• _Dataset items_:
==============================

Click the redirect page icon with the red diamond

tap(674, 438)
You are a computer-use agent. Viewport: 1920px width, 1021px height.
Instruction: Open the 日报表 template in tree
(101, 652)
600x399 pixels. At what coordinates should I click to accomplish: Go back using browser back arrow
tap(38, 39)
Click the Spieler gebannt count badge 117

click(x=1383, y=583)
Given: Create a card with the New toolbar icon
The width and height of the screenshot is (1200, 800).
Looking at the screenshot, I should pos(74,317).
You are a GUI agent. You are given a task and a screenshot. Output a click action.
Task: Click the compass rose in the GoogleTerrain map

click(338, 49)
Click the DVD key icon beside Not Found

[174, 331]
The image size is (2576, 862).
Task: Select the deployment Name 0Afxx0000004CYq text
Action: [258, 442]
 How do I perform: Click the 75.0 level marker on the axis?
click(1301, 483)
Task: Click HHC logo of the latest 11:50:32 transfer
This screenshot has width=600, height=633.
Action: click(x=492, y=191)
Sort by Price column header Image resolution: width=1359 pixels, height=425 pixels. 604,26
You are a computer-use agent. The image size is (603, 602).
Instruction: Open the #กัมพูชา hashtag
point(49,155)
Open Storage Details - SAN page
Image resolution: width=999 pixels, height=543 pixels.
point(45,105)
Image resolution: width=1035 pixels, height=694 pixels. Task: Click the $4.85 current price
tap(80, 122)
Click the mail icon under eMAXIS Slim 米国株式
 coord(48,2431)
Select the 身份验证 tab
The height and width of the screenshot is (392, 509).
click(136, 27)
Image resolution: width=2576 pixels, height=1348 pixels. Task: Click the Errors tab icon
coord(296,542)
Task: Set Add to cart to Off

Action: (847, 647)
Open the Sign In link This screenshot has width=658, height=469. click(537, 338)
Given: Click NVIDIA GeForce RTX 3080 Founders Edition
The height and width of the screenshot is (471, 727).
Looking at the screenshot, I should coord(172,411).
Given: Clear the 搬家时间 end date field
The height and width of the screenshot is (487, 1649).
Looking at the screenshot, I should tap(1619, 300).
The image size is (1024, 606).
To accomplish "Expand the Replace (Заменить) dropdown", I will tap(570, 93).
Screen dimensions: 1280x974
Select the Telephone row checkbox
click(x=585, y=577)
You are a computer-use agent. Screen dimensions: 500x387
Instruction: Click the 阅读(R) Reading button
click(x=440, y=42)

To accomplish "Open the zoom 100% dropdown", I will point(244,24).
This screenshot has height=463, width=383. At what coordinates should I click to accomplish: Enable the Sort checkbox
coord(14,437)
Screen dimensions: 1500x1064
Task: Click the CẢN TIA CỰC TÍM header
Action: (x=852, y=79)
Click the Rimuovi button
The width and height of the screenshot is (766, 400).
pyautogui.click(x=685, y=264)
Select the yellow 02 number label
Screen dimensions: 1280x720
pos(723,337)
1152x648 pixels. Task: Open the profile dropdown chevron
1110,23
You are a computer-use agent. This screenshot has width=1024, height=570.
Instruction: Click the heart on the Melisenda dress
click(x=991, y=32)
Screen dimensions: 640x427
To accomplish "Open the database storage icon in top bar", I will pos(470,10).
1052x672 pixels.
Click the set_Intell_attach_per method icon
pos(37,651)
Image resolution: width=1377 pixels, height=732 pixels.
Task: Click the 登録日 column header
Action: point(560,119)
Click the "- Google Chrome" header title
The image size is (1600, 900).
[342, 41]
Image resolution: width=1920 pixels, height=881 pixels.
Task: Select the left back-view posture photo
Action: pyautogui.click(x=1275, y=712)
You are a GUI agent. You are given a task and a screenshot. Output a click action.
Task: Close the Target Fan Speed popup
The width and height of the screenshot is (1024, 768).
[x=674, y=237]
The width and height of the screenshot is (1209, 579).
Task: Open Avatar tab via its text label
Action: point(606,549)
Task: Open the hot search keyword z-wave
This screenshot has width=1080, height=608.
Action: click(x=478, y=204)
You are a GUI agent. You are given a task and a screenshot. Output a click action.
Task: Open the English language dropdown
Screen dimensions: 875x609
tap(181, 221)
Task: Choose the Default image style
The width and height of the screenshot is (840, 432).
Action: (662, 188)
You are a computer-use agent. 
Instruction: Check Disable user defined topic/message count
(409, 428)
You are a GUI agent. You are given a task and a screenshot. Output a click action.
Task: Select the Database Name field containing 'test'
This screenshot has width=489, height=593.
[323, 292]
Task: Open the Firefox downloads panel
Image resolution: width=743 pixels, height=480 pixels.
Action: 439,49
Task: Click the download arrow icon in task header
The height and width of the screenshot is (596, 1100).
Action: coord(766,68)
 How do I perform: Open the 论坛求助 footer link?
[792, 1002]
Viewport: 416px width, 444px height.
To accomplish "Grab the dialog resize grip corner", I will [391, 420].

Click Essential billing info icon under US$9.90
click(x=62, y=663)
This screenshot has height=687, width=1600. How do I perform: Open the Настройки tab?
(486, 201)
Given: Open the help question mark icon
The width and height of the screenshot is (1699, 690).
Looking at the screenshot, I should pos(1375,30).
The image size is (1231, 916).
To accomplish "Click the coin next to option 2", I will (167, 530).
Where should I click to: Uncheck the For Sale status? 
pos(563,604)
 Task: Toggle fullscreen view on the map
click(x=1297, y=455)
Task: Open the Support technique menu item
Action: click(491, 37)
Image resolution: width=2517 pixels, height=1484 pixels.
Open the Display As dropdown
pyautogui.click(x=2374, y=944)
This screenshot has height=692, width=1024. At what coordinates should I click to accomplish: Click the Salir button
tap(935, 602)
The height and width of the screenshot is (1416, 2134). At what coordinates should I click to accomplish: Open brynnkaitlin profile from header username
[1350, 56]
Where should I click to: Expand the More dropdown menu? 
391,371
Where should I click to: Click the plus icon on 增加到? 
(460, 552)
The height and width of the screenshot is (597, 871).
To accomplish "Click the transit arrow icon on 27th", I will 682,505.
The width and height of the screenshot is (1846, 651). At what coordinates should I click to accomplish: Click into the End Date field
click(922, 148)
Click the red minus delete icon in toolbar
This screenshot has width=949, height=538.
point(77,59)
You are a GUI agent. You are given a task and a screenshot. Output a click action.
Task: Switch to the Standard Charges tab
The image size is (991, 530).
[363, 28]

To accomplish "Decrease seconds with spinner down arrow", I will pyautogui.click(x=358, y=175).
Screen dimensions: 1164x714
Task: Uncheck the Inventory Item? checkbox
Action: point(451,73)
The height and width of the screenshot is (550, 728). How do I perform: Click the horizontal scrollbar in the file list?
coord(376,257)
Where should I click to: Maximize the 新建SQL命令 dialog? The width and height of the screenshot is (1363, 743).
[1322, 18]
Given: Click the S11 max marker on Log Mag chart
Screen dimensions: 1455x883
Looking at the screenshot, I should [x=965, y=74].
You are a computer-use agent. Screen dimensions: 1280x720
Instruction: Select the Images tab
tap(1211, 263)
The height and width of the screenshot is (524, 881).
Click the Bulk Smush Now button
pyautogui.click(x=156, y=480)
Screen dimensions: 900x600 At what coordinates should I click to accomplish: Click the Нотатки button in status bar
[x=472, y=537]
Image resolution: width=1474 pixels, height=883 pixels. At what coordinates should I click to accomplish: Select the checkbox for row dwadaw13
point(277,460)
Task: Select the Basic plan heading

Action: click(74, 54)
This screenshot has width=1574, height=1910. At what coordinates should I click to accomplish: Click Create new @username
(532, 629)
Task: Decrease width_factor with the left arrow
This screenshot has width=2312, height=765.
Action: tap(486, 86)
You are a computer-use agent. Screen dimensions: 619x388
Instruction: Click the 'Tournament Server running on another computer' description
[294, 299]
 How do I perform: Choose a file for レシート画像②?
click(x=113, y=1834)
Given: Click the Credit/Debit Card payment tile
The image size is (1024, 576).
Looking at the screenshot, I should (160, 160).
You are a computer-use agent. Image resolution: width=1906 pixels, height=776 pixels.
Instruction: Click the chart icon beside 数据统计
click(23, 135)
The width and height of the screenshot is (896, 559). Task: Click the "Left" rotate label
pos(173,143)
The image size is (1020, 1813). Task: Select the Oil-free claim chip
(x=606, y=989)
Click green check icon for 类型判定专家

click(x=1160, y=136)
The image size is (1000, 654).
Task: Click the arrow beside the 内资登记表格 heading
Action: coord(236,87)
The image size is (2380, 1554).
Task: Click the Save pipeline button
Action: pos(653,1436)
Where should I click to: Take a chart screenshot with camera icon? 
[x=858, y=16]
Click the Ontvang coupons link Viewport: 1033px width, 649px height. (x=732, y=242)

==============================

Nothing but the lines from the line that contains "You are a computer-use agent. Screen dimensions: 1280x720" to the last line of the records above should appear in the answer; please copy them exactly.

• _RESPONSE TO THE TASK_:
You are a computer-use agent. Screen dimensions: 1280x720
Instruction: Select the Images tab
tap(1211, 263)
The height and width of the screenshot is (524, 881).
Click the Bulk Smush Now button
pyautogui.click(x=156, y=480)
Screen dimensions: 900x600 At what coordinates should I click to accomplish: Click the Нотатки button in status bar
[x=472, y=537]
Image resolution: width=1474 pixels, height=883 pixels. At what coordinates should I click to accomplish: Select the checkbox for row dwadaw13
point(277,460)
Task: Select the Basic plan heading

Action: click(74, 54)
This screenshot has width=1574, height=1910. At what coordinates should I click to accomplish: Click Create new @username
(532, 629)
Task: Decrease width_factor with the left arrow
This screenshot has width=2312, height=765.
Action: tap(486, 86)
You are a computer-use agent. Screen dimensions: 619x388
Instruction: Click the 'Tournament Server running on another computer' description
[294, 299]
 How do I perform: Choose a file for レシート画像②?
click(x=113, y=1834)
Given: Click the Credit/Debit Card payment tile
The image size is (1024, 576).
Looking at the screenshot, I should (160, 160).
You are a computer-use agent. Image resolution: width=1906 pixels, height=776 pixels.
Instruction: Click the chart icon beside 数据统计
click(23, 135)
The width and height of the screenshot is (896, 559). Task: Click the "Left" rotate label
pos(173,143)
The image size is (1020, 1813). Task: Select the Oil-free claim chip
(x=606, y=989)
Click green check icon for 类型判定专家

click(x=1160, y=136)
The image size is (1000, 654).
Task: Click the arrow beside the 内资登记表格 heading
Action: coord(236,87)
The image size is (2380, 1554).
Task: Click the Save pipeline button
Action: pos(653,1436)
Where should I click to: Take a chart screenshot with camera icon? 
[x=858, y=16]
Click the Ontvang coupons link Viewport: 1033px width, 649px height. (x=732, y=242)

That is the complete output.